Avant d’emmener les morts-vivants à Las Vegas dans le Army of the Dead diffusé sur Netflix, Zack Snyder s’était essayé au genre avec le remake d’un des films les plus cultes de George A. Romero : Zombie.
À l’époque, confier à un jeune réalisateur de publicité jamais passé par l’étape long-métrage la relecture d’un des classiques les plus définitifs du genre passait pour de l’hérésie pure. Mais lors de sa sortie en 2004, L’Armée des morts a fait forte impression. Snyder et le scénariste James Gunn (alors à peine sorti de Scooby-Doo) ont parfaitement su se réapproprier le matériau original et prouver qu’ils n’étaient pas de simples contractuels. Comment réussir le remake d’un chef-d’oeuvre : mode d’emploi.
Forcément, ça va spoiler. Eh oui.
Love and zombies
Pour concevoir un bon remake, il faut beaucoup d’amour.
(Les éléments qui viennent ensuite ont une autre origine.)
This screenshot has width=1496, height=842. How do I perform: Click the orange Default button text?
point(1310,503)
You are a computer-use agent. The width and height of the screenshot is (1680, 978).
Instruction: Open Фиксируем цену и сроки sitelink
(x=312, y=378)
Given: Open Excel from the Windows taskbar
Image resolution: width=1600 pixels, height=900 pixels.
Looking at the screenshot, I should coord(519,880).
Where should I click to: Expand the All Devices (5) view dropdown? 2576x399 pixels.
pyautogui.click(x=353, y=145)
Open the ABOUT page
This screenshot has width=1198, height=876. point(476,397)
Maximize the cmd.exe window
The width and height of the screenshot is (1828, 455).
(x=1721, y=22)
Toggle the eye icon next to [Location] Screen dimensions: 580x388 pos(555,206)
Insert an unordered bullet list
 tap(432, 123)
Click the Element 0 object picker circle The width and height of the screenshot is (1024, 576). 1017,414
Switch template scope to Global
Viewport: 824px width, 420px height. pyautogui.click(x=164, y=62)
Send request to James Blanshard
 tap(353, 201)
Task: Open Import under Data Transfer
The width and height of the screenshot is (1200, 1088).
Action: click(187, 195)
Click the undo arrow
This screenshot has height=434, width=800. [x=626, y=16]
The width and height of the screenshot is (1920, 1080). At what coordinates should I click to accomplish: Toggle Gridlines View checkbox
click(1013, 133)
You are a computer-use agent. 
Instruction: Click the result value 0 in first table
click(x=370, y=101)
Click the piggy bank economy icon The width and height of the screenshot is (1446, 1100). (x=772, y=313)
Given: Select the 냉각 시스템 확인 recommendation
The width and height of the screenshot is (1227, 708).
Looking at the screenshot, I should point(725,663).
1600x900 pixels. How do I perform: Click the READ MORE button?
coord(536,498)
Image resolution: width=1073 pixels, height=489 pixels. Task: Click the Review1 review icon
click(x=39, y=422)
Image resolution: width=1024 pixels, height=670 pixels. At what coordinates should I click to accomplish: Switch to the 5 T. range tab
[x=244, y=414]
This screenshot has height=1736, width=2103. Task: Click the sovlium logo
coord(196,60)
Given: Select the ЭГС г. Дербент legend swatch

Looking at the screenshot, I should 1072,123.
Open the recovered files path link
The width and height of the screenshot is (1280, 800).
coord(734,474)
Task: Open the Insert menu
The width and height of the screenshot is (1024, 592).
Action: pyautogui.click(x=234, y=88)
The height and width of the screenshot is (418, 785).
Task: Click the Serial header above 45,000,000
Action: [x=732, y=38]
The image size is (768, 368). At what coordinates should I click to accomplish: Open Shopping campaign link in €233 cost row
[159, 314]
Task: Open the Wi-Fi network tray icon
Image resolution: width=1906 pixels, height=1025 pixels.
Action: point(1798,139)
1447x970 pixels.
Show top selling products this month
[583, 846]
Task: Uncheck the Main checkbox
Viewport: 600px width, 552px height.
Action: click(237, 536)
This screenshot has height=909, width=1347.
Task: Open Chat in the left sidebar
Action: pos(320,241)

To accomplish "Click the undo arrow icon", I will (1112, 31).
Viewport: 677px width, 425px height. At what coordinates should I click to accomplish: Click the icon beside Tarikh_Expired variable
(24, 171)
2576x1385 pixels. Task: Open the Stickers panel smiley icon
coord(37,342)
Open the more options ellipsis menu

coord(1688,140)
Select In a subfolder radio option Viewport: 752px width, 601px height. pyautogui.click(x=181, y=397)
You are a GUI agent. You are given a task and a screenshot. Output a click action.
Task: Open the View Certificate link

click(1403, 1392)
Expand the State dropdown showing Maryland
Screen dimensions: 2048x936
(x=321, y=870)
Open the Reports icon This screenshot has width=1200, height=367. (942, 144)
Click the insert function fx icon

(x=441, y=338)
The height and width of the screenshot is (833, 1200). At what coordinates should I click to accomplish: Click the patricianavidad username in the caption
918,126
La déclaration sonne mièvre, donne l’impression d’enfoncer à coups de bélier géant des portes grandes ouvertes. Néanmoins, à l’aube des années 2000, elle n’est pas évidente pour tout le monde. Le cinéma d’horreur américain, en mal de nouveaux monstres, s’apprête à régurgiter ses plus grands classiques, pas toujours pour les bonnes raisons. Dès 1998, le studio Dark Castle soumet déjà l’héritage de William Castle au style MTV, annonçant une vague de réactualisations à la nécessité aléatoire.
Dawn of the Dead est pourtant bien d’abord l’oeuvre d’un duo de producteurs, Eric Newman et Marc Abraham. Dans le making-of, ce dernier explique avoir reçu beaucoup de propositions pour Zombie, mais n’avoir donné suite à aucun projet : « Rien de ce que j’avais entendu n’était convaincant ». Toutefois, lorsque Newman, fan auto-proclamé de Romero, vient le chercher, il décèle assez de passion pour lui proposer une collaboration. Les deux hommes achètent alors les droits et engagent un James Gunn certes coupable des deux Scooby-Doo, mais également trublion de la grande époque de la Troma, pour le scénario. Newman, une fois de plus, démarche un amateur : « A qui confier ça, sinon au type qui a le poster dans sa chambre ? ».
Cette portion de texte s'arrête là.